*** Opening Data supplied ***

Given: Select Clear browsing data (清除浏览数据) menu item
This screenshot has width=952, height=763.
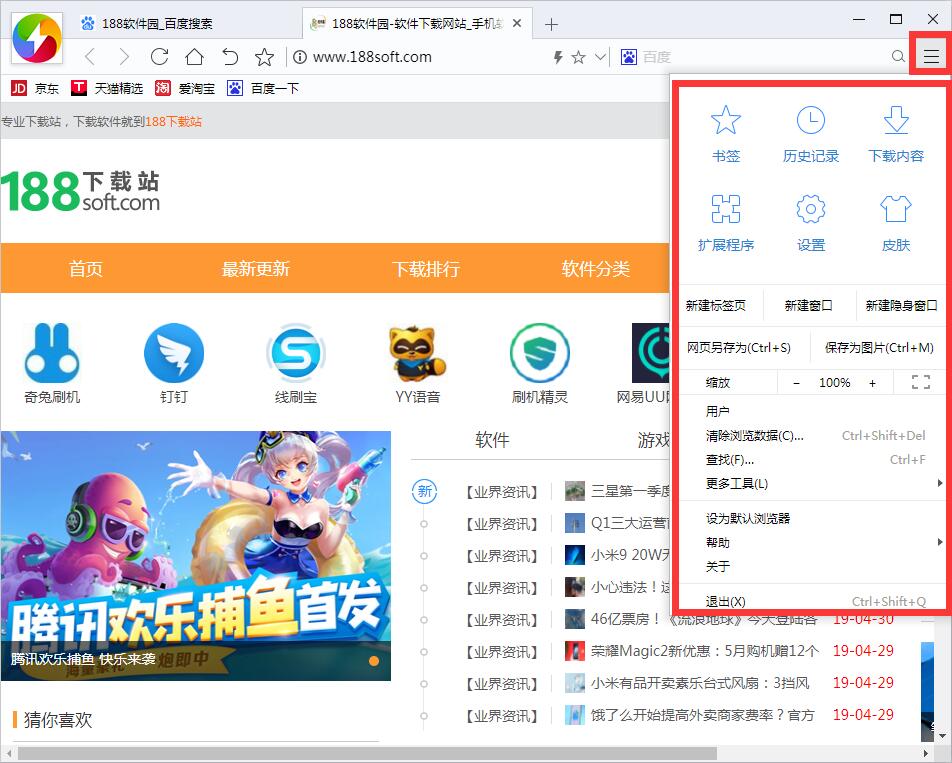Looking at the screenshot, I should pyautogui.click(x=755, y=436).
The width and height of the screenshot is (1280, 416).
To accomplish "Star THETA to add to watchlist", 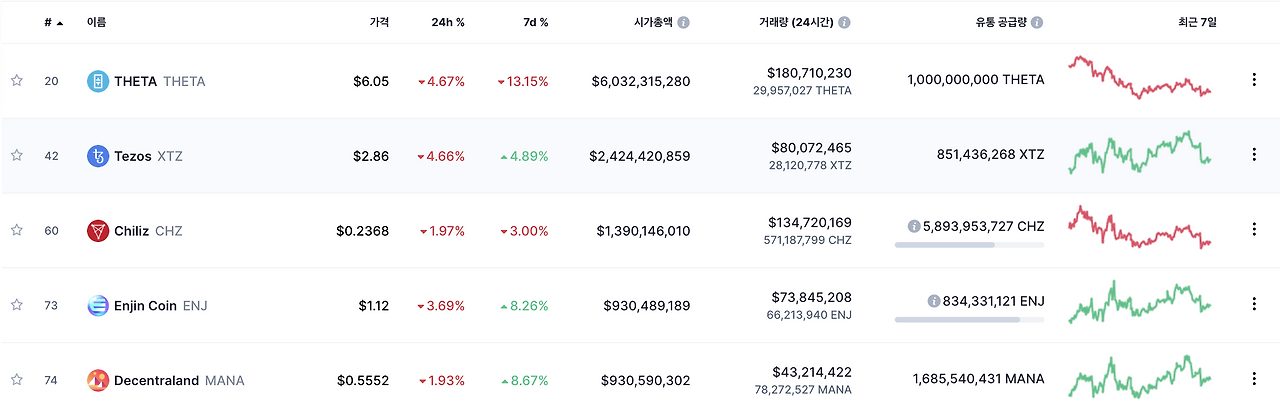I will [x=17, y=81].
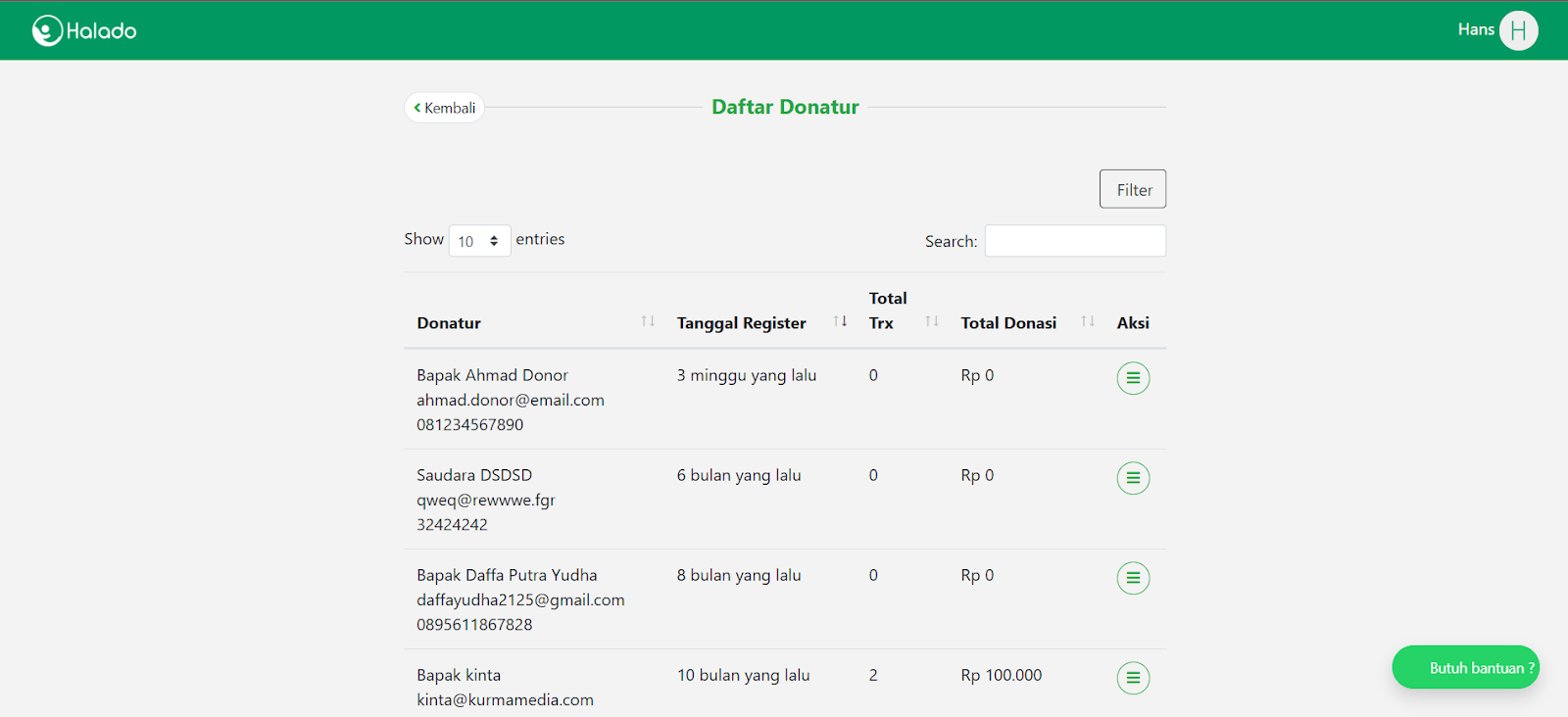Click the Total Donasi column header
The width and height of the screenshot is (1568, 717).
(1008, 323)
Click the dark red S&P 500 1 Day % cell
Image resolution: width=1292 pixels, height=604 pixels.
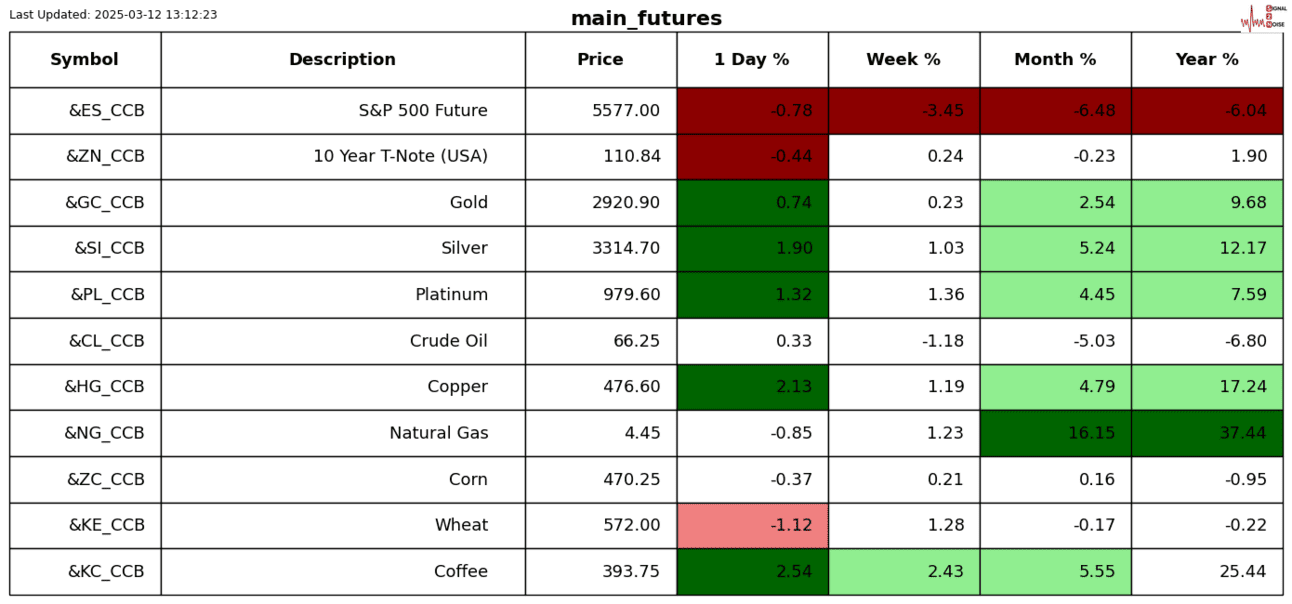click(752, 111)
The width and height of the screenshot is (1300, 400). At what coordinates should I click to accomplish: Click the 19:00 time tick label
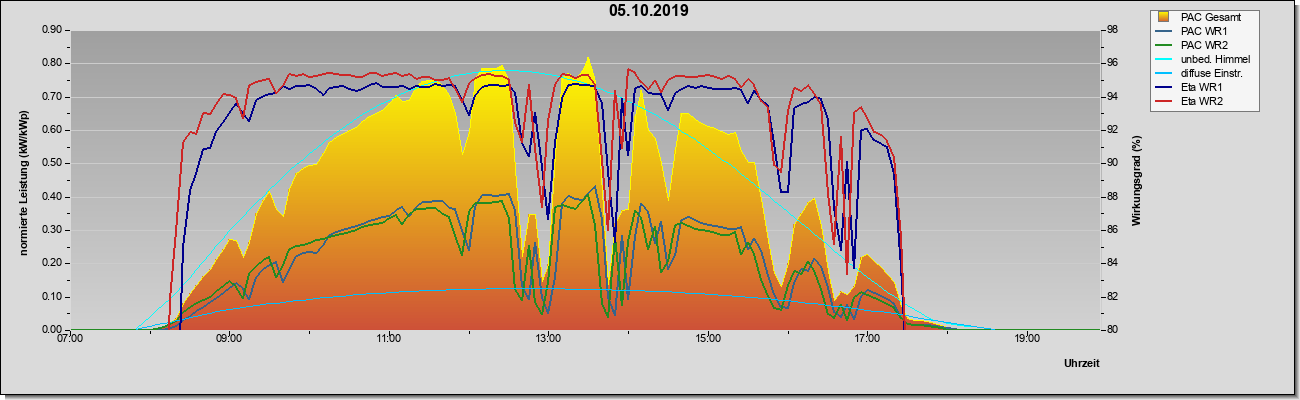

*** Closing Data supplied ***

• [Activity]: Skip the pictures; extract only the lines from the line with "Image resolution: width=1292" through the final line of the material, exactly as they appear.

• [Solution for this task]:
Image resolution: width=1292 pixels, height=604 pixels.
click(752, 111)
The width and height of the screenshot is (1300, 400). At what coordinates should I click to accomplish: Click the 19:00 time tick label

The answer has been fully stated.